Les personnages secondaires sont aussi très sympathiques, l’auteur nous fait évoluer dans différentes régions du monde, ainsi on court dans les royaumes d’Irthanor, d’Ilgar mais aussi dans celui de Yammar, on rencontre Torhwa, Olivia, et d’autres personnages que j’ai appréciés découvrir. Cependant, je n’ai pas su retenir tous les noms. En effet, il y en a beaucoup et franchement, vu l’originalité de ces derniers, ils sont trop nouveaux pour que je m’en souvienne. Il y a beaucoup de prénoms qui commencent par la lettre « T » ce qui souligne encore plus ma confusion.

Les décors sont vraiment très sympathiques. On évolue dans des décors somptueux. La forêt à l’air tellement belle, elle respire la vie et j’aurais bien voulu aller y faire un tour (bon, sans les gros méchants monstres).

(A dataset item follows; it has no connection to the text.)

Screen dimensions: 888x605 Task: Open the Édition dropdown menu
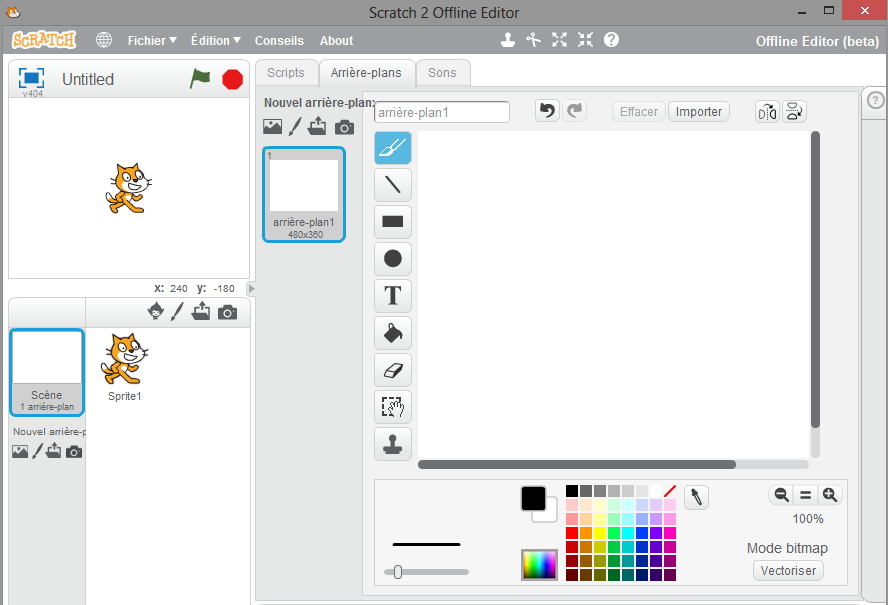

Le message que l’on peut tirer de ce premier tome est assez universel mais terriblement vrai. Il faut se battre pour avoir ce que l’on veut, ce que l’on souhaite le plus ardemment. Chaque acte à ses conséquences. Malheureusement pour le personnage principal, la quête de la roche des âges est une quête qui va déséquilibrer les forces du bien et du mal. Ainsi, cette quête va faire basculer le monde comme Ciwen et les autres personnages de ce premier tome le connaissent.

De plus, la notion de la quête identitaire est présente. Ciwen ne sait pas qui il est. Il a des bribes de souvenirs et d’informations qui vont nous suivre tout au long du roman. C’est assez intéressant et cela permet au lecteur d’attendre la suite avec impatience.

Petit plus : les illustrations qui viennent ponctuer notre lecture. Elles sont vraiment très belles.

~ La plume de Christopher Evrard ~

C’est une plume très sympathique à découvrir. Elle ajoute un je-ne-sais-quoi à l’intrigue qui est très plaisant. En effet, j’ai trouvé que les mots étaient précis, concis et qu’on allait toujours droit au but. C’est très intéressant et épuré. Je trouve que c’est quelque chose d’important dans la fantasy. Les longues descriptions précises ne sont pas présentes et franchement, cela aère vraiment beaucoup le roman. Cela le rend beaucoup plus attirant et additif. La mise en page est aérée et permet de s’installer confortablement dans une lecture qui nous emmène loin de notre monde.

Je trouve que la plume est très accessible, tellement riche mais aussi poignante et forte. C’est vraiment parfait pour les lecteurs comme moi. En effet, lorsque l’on est frileux avec un genre, avoir un texte accessible est plutôt une très bonne chose. Cela peut aussi permettre de mettre un pied à l’étrier aux jeunes auteurs ou aux novices dans ce genre. C’est top de pouvoir toucher autant de monde.

Vous l’aurez compris, j’ai énormément à dire sur ce premier tome qui est très riche et qui, finalement, est une très belle surprise! J’ai hâte d’avoir la suite entre les mains.

3 raisons de lire ce roman

  • Un personnage principal bad ass qui est vraiment ultra intéressant et fascinant.
  • Un univers riche, construit de toutes pièces qui est épatant.
  • Une plume qui a su me convaincre rapidement.